オブジェクトに追加するデータは、ある意味では、任意です。つまり、データはほとんど何でも構いません。データの名前やタイプには制限がありません。しかし、ある名前とデータタイプのみが ソルバ では意味を持ちます。
ソルバは、シミュレーションされるオブジェクト(RBDオブジェクト、ワイヤー、布、流体など)の挙動を計算します。ソルバはオブジェクトに追加されたデータを見て(そして、ソルバ自身のデータをいくつか追加する場合があります)、そのデータを使ってシミュレーションを実行します。
シェルフからシミュレーションオブジェクトを作成すると、HoudiniはRBDオブジェクトのようなハイレベルなオブジェクトを作成します。RBDオブジェクトノードの中に入れば、適切なデータ(RBDソルバがオブジェクトのシミュレーションをするのに必要なデータ)を持つEmptyオブジェクトがあることを確認することができます。
ハイレベルなRBDオブジェクト。 | RBDオブジェクトの内部は、RBD Configure Objectノードを持つEmptyオブジェクトです。 | RBD Configure DOPオブジェクトノードの内部は、たくさんのデータが接続されています。 |
(たくさんのダイナミクスノードがこのように実装されています。そこでは、ハイレベルなノードが、ソルバが解釈するオブジェクトのデータが最後に追加されているネットワークをデジタルアセットとしてカプセル化しています。)
ソルバは、知っているデータを使い、知らないデータを無視します。つまり、他のソルバで役に立つデータ(例えばスカラーデータ)や任意の名前のデータをRBDオブジェクトに追加することができます。RBDソルバは幸いにも、そのデータを無視します。
Geometry Spreadsheet ¶
Geometry Spreadsheetはシミュレーションの基本となるオブジェクトとデータを表示するウィンドウです。タブ内に新しいGeometry Spreadsheet Viewペインを作成することができます。
左側のツリーは、シーン内のオブジェクトとリレーションシップなどのカテゴリを表示します。各オブジェクトに追加したデータは階層として表示します。右側では、左側で選択したデータの フィールド とその値を表示します。
このペインは、シミュレーションの構造を調べるのに非常に役に立ちます。現行フレームの現行ディスプレイノードで追加されているデータ、データパケットの名前と固有ID、さらにデータを構成している値を確認することができます。
Tip
Geometry Spreadsheetはシミュレーションを再生している時に動的に更新します。これはアトリビュートデータが時間軸でどのように変化しているのか確認したい時に非常に役に立ちますが、シミュレーションの再生が遅くなります。シミュレーションをよりスムーズに再生したい時は、ツリーを“折り畳み”ます。

課題 :: Houdiniのシミュレーションデータについての文章を、最後の文の後から続けて書いてください。 この後に示すレコードは、独立した別個の資料です。

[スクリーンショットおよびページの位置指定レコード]
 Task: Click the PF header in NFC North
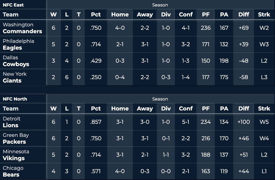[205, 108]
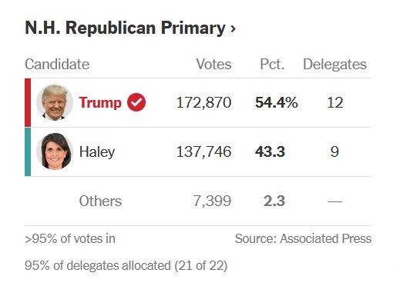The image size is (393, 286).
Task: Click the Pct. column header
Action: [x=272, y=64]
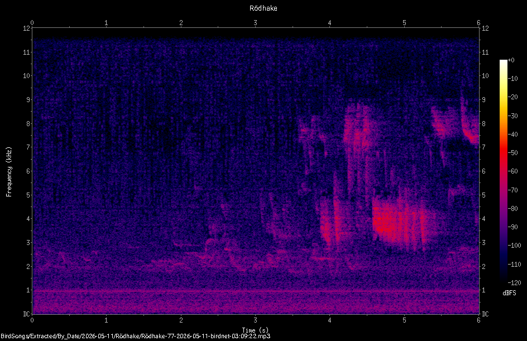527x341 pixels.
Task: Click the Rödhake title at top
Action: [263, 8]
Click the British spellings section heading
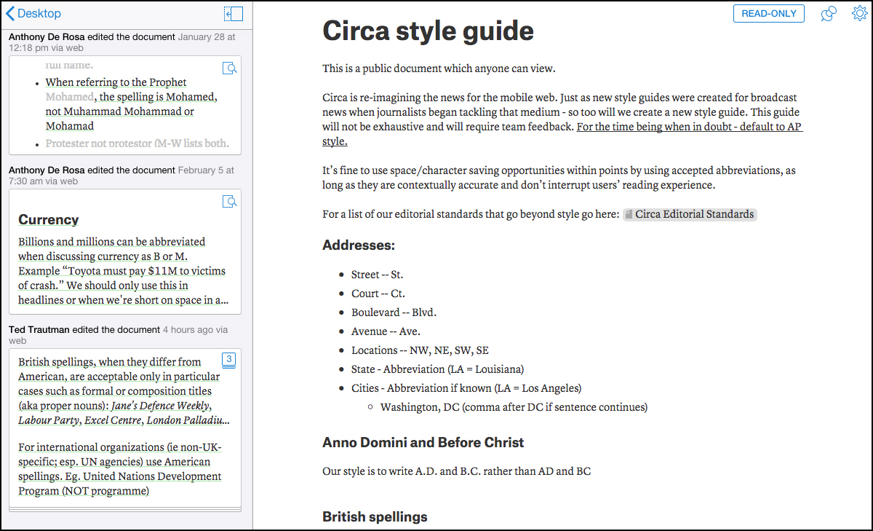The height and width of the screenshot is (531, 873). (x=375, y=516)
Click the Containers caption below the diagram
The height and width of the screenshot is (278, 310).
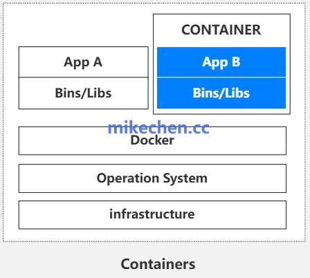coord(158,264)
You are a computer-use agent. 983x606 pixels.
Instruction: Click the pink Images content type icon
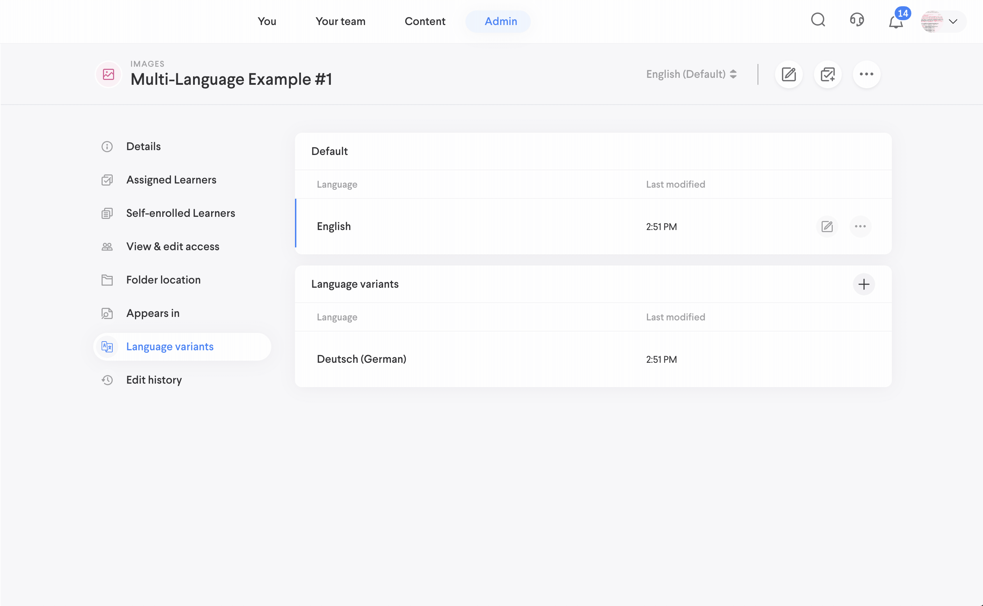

解答 ::
ダイナミクスネットワークのGeometry Spreadsheetには、リレーションシップを可視化するためのAffector Matrixもあります。
データ名とデータ共有 ¶
データ名 ¶
各オブジェクトとデータには、 データ名 があります。ソルバはオブジェクトのデータを 名前 で探します。例えば、RBDソルバは、オブジェクトに対してForces
という名前のデータフォルダを探し、その中にあるフォースデータを使ってオブジェクトの位置を変更します。
ノードはデータを名前で追加するので、もし同じタイプのノードを複数使っていて(例えば、Fanフォースを2つ使っている)、どちらもForces/Fan
としてデータを追加していれば、片方のノードが他のノードのデータを上書きしてしまいます。そこで、Houdiniでは Unique Data Name オプションが用意されていて、データ名になにかしらのテキストを付け加えることでデータ名を固有にすることができます。
例えば、次のネットワークを例に説明します:
2つのFanフォースノードには Unique Data Name が有効な限り、RBDオブジェクトにはForces/Fan_fan1
とForces/Fan_fan2
といった別々のフォースデータが追加されます。ソルバはForces
フォルダのフォースを使うのでうまく機能します。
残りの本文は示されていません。